Some TCP Knowledges you May NOT know
- Slow channel creation----need 3 round trips between client and server
- The original purpose for this design is concerning for security control
- Some kinds of applications (may not so deeply care security or leverage application-level security control) may be impacted a lot by this design. Like: Instant Message, Web server etc.
- Slow channel creation for one tcp channel may decrease the system availability like "large concurrent request web server behind firewall or LB" or "Instant Message"
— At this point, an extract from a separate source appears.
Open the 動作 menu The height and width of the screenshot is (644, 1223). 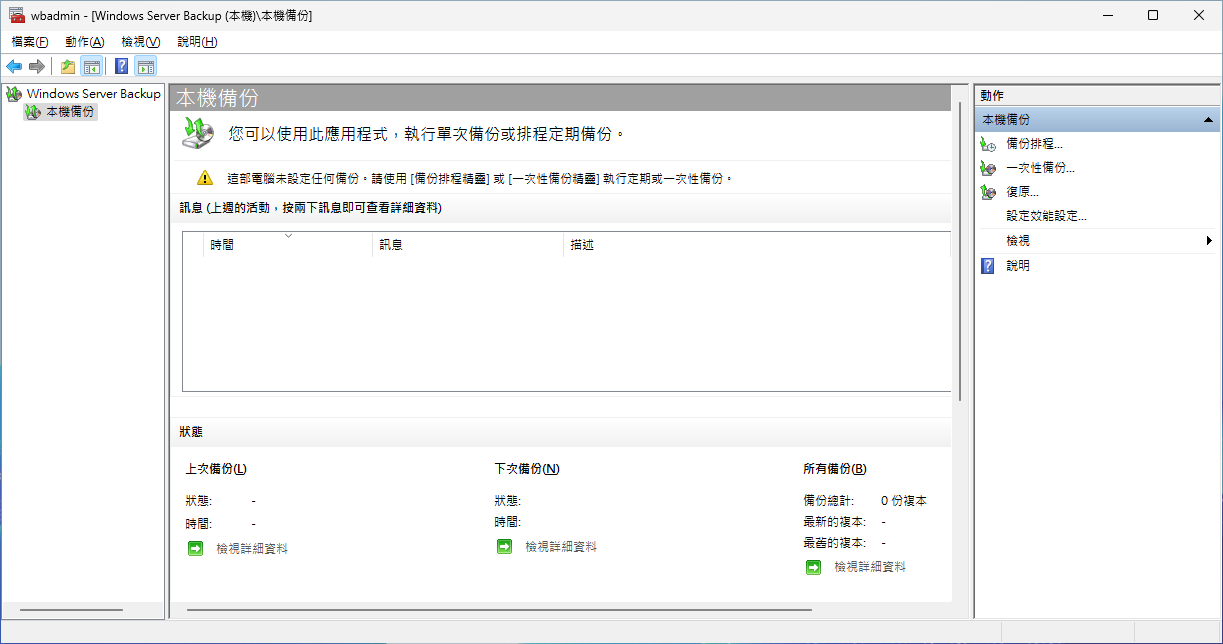tap(84, 42)
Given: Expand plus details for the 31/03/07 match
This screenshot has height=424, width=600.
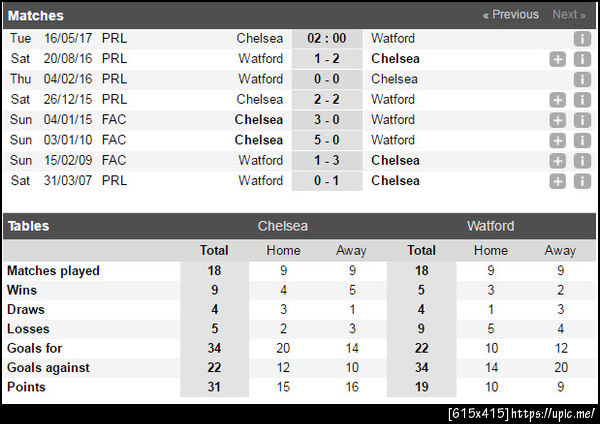Looking at the screenshot, I should [557, 181].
- Wikipedia: https://en.wikipedia.org/wiki/TCP_Fast_Open
- TCP_FAST_OPEN the server side will ignore the 3rd tcp round trip from client to server (If the client's tfo cookie already be knew from server), then the server will send out data to client without waiting the acknowledge from client.
- Warning：it may have security issue which is quite similar with http cookie.
TCP Congestion window
- It's hard to explain clearly in simple sentence. So I'll give you link for your reference: http://www.cdnplanet.com/blog/tune-tcp-initcwnd-for-optimum-performance/
- The basic idea is if you have the confidence about the congestion status of your network, you can tune the initial congestion window to 10 rather than default 1. That way can improve the performance of tcp significantly.
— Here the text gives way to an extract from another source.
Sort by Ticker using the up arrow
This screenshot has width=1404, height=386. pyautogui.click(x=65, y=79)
- Warning: Test it in your network first, then tune it.
TCP CONGESTION WINDOW
Lower is Better (X means time, Y means window size)
- TCP initially was design for slow network, at that time using the network bandwidth as many as possible was the key goal for every design. Nagle's algorithm just created for that purpose----accumulating many small packet and grouping them sending out.
- That design would largely impact the latency for small packets transmission via TCP.
- Now the network bandwidth has already widened a lot, so if you application will send many small packet ( <<< MSS). You can turn off TCP_NODELAY to TCP_CORK for better performance
- Wikipedia: Nagle's algorithm - Wikipedia, the free encyclopedia
- Now many web server consume lots of connections, and each connection (especially for http) at the end stage will enter into TIME_WAIT stage at the server side. TIME_WAIT will be 2 times MSL (Maximum Segment Lifecycle).
- TCP will leverage the upper mechanism to ensure that packets associated with one connection that are delayed in the network are not accepted by later connections between the same hosts
- But that will block the new request come in before TIME_WAIT is finished especially in the large concurrent requests server.
Attack Ugly TcP time_wait
- Setting the MSL with smaller value.
- Remember in the server side try use the socket option SO_REUSEADDRESS flag.